All we seemed to value were players who can run for 90 minutes, and we treated any player with technical skill with suspicion. Look at the way we treated players like Hoddle, Le Tissier and even Scholes who was shifted around the mid field and often marooned on the left wing because he wasn't just 'box to box'.  When he had more skill and a footballing brain than Lampard and Gerrard ever had.  Xavi said he was the best central midfield player he's seen in 20 years, yet he struggled to ever play in his best position for England.

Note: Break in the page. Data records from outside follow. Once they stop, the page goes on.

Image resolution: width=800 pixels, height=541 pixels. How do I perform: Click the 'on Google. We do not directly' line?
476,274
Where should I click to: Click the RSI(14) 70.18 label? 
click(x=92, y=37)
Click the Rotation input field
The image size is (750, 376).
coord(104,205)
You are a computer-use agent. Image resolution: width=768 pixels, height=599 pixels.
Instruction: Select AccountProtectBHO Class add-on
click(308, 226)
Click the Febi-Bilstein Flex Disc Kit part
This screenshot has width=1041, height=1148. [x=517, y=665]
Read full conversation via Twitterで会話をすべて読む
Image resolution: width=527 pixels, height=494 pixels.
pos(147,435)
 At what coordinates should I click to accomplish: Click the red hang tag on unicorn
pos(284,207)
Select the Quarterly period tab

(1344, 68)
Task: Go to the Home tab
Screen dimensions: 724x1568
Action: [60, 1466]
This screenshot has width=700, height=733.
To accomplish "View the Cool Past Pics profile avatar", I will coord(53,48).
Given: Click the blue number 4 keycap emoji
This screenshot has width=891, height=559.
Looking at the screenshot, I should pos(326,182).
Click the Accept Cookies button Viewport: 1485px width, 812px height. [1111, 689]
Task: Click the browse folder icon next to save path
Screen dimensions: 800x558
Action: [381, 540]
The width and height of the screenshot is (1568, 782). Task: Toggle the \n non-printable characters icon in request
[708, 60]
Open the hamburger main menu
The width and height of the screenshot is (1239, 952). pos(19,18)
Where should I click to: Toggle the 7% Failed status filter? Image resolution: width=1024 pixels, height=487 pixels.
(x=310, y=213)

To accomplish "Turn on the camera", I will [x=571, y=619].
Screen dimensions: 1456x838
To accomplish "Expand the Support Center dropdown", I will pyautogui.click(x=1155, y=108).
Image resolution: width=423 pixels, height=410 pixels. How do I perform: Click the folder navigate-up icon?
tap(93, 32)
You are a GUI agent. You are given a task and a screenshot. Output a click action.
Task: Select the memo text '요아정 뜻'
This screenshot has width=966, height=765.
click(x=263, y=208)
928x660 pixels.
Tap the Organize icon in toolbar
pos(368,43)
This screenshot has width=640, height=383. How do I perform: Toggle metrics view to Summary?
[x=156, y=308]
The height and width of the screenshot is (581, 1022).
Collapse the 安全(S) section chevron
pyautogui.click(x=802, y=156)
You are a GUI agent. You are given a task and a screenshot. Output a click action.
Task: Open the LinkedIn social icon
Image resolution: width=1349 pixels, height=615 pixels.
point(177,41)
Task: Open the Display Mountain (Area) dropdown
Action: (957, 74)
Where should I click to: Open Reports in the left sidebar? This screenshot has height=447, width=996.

For me you can keep your 'putting in a shift', give me players who are comfortable on the ball and don't hoof it up front after the second pass any day.


----------



## harpo_72 (Mar 28, 2016)

I kind think we select on previous form, there are players that played for England when they were past their best. We are too conservative normally, I like that we are now seeing new players. If Rooney doesn't go, I wouldn't be disappointed. I think these new guys are hungry, a travesty would be to leave Vardy out. I believe you should have in form players and if possible taking units. By this I mean players who play week in week out with each other. They have an understanding. 
At this moment I love the way Liverpool are playing and watching Lallana play is fantastic, Milner would work as well, Sturridge is rusty and has yet to gel in this Liverpool game. 
Spurs, well they are playing beautifully as well Alli, Dier and Kane, no brainer take them. 
I think Wellbeck looked a little lost, but he needs time with these players and we will see him deliver. 
Defencively who knows, premier league football is turning into basketball.


----------



## JoeR161 (Mar 28, 2016)

Liverpoolphil said:



			The starting 11 that should start the first game 

Hart

Clynne
Stones
Cahill
Rose

Dier
Henderson

Alli
Barkley 
Vardy/Welbeck

Kane

It would be a brave bright attacking line up that if given license to play could do well - but there is a massive soft centre with the CB , Rooney will start so either they play two up top with Vardy missing out.
		
Click to expand...

After Vardy's beauty, I'd definitely start him in front of Welbeck - superhuman!

[video=youtube;yruTbpJSO6M]https://www.youtube.com/watch?v=yruTbpJSO6M[/video]


----------



## HomerJSimpson (Mar 28, 2016)

Hacker Khan said:



			Really?  Don't you want a bit of flair, a bit of skill, a bit of technical competence? The attitude of lauding players who 'put in a shift' has set up back ages on the international stage and IMHO is a big reason why we now get beaten at most tournaments by teams with much less well known but technically better players. 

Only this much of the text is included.